El magistrado, que busca gobernar con sus fallos, advirtió que si el oficialismo porteño avanza con la la limitación de los amparos se va a "generar una escalada de confrontación". Anunció que ese proyecto será "seriamente resistido"

El juez porteño Roberto Andrés Gallardo, que en su momento atosigó a Aníbal Ibarra con sus fallos y ahora pretende tomar el mando de la Capital al enfrentar al actual jefe de gobierno Mauricio Macri, dijo que "si se imponen a los jueces tantas condiciones, se hace inviable prácticamente la acción sobre el Ejecutivo".
Y amenazó Macri al advertir que si intenta limitar la ley de amparos "va a ganarar reacciones bastante duras de sectores de la ciudadanía", y que podría ser a su entender una "decisión política grave, peligrosa y seriamente resistida".
Para el polémico juez sería una decisión anticonstitucional que generaría "confrontación entre poderes. "Si el poder político no está de acuerdo con la Constitución que llame a una constituyente", ironizó.
El magistrado en referencia al gobierno porteño dijo más que trabajar fuera de la ley, "hay ciertas cuestiones que no están ajustadas a derecho". Y expresó: "Lo que más molesta al poder general -no hablo de Macri- es un fuero que supervisa las políticas públicas. Es como un mosquito", expresó.
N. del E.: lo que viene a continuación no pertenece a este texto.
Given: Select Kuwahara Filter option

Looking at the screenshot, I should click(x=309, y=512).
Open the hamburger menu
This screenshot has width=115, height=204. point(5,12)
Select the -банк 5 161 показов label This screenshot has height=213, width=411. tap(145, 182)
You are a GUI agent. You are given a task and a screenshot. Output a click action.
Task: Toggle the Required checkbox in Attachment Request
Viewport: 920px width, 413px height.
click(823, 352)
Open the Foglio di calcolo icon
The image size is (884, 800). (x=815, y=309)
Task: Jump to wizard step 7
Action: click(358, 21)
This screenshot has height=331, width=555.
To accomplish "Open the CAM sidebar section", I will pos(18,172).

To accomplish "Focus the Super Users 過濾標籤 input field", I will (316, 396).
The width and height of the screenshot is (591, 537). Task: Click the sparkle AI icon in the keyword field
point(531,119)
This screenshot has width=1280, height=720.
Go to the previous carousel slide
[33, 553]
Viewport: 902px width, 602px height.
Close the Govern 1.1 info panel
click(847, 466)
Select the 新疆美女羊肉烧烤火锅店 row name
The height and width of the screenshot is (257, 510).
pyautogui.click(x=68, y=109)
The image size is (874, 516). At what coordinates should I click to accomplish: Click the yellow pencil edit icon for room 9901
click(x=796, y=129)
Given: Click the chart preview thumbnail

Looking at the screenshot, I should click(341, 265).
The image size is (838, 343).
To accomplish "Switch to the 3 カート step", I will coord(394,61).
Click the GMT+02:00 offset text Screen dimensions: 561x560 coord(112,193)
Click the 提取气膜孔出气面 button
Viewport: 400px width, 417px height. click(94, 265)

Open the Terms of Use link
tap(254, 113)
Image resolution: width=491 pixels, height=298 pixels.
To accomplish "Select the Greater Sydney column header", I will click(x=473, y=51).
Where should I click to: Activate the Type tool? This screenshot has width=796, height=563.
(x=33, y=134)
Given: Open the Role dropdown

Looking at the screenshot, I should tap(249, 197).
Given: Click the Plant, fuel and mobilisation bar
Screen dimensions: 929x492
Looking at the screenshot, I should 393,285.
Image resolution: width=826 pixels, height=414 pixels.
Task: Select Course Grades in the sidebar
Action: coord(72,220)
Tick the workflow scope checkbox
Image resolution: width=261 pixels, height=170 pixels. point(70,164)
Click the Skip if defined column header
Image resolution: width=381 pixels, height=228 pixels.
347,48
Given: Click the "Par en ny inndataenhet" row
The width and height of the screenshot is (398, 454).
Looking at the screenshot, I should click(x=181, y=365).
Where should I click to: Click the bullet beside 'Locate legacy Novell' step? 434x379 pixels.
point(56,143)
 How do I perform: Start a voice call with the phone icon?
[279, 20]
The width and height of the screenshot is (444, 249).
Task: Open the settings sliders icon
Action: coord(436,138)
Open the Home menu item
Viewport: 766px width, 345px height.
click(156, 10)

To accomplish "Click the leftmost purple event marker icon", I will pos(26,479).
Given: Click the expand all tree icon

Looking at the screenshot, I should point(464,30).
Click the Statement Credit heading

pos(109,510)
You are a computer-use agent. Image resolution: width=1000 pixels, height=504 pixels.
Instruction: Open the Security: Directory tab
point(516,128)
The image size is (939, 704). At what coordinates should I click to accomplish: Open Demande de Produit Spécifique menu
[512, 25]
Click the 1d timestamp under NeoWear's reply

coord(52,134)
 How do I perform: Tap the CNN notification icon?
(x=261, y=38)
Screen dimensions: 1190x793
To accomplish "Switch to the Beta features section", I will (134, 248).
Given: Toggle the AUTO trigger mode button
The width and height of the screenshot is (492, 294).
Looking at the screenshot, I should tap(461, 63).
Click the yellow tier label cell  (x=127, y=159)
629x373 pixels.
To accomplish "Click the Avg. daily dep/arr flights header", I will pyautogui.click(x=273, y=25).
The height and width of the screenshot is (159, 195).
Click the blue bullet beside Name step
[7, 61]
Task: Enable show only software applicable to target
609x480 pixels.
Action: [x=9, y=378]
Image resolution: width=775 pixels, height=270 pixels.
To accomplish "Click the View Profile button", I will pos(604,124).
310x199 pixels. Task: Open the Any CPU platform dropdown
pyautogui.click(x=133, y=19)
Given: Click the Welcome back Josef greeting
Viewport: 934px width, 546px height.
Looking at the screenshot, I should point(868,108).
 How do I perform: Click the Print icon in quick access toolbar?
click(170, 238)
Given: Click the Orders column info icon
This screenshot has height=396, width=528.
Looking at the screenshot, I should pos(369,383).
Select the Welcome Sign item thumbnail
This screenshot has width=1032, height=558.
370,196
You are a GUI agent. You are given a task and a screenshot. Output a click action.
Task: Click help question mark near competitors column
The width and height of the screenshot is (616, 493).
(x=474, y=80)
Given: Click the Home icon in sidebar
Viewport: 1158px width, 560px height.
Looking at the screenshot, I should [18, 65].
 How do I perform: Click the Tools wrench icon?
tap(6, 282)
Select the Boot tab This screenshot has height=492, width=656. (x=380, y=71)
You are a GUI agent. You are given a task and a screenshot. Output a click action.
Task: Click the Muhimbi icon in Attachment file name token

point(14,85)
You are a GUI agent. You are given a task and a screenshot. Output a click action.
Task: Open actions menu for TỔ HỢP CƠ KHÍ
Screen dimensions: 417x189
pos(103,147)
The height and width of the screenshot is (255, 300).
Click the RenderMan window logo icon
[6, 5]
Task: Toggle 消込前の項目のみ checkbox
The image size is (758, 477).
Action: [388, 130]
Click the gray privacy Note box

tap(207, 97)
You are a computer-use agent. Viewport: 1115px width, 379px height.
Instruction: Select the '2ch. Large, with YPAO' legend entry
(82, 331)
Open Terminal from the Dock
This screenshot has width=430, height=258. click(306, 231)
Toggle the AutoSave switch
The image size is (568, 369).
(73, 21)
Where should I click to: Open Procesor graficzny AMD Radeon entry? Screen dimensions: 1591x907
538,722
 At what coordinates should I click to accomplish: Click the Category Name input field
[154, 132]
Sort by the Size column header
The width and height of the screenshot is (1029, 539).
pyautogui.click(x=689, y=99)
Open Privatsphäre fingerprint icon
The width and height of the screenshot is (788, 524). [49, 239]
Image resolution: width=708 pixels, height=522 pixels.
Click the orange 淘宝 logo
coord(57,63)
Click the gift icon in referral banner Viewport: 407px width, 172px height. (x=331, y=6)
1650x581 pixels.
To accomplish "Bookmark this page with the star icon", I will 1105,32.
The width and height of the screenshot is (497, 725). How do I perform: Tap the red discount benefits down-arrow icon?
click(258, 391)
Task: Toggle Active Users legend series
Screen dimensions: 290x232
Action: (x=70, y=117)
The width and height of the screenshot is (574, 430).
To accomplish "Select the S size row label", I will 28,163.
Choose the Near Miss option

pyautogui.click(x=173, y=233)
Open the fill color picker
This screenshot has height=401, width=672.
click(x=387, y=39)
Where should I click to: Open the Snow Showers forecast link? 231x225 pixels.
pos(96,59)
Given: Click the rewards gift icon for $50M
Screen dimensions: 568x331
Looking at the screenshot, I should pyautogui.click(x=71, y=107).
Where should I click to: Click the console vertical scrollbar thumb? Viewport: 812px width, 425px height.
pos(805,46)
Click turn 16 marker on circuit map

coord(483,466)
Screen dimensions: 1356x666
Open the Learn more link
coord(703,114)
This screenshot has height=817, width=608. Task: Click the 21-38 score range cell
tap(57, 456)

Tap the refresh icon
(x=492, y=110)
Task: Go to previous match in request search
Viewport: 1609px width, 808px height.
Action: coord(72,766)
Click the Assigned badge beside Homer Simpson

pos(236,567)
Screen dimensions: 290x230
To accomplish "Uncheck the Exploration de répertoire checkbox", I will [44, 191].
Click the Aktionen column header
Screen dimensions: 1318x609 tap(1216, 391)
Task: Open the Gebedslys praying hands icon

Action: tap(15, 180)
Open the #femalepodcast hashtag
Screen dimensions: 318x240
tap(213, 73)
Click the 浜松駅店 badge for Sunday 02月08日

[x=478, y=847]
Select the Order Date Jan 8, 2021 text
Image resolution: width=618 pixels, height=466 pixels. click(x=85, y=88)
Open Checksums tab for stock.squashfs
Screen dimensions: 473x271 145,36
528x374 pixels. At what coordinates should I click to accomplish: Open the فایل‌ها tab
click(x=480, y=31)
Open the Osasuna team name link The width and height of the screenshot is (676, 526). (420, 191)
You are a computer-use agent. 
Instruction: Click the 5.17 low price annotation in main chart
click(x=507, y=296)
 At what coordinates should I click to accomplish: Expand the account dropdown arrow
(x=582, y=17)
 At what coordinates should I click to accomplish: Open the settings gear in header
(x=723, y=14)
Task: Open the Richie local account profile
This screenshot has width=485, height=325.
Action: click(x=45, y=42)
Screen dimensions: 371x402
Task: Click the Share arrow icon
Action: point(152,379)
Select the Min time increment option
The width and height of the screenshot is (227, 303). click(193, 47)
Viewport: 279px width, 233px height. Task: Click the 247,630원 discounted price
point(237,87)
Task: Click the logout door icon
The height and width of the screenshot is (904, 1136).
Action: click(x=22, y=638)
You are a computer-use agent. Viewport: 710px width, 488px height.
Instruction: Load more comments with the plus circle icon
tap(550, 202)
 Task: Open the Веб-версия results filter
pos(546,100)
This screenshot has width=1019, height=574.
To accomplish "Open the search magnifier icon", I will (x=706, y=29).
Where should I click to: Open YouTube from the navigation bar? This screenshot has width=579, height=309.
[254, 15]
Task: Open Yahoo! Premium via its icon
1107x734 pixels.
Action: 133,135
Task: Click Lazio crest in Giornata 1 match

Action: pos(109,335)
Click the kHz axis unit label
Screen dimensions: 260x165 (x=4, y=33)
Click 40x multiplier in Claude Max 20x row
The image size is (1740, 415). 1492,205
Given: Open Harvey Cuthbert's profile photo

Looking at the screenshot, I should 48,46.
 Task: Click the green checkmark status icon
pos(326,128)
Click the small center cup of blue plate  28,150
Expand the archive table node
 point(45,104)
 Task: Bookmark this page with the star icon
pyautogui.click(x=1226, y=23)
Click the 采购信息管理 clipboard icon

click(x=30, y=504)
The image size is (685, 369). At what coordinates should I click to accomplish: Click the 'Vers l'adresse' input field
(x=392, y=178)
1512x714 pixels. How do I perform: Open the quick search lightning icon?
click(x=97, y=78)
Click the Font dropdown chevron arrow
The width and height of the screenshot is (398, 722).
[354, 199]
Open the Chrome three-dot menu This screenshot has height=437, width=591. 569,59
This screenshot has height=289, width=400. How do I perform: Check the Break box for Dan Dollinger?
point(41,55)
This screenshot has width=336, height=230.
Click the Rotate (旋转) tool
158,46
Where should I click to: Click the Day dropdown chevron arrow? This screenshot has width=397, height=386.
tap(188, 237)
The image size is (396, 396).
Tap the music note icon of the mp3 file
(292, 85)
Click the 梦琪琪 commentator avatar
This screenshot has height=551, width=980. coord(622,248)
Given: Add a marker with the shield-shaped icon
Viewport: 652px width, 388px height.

Tras los fallos que pusieron freno a la decisión oficial de cesantear más de dos mil personas, dos fueron de Elena Liberatori y uno de Gallardo, el magistrado aún no puede aclarar algunas cuestiones. Si bien insiste en la falta de legalidad de ciertos casos que habrían sido "un fraude a la legislación laboral", admitió aún no saber quiénes son los verdaderos afectados al exigir una lista de los mismos.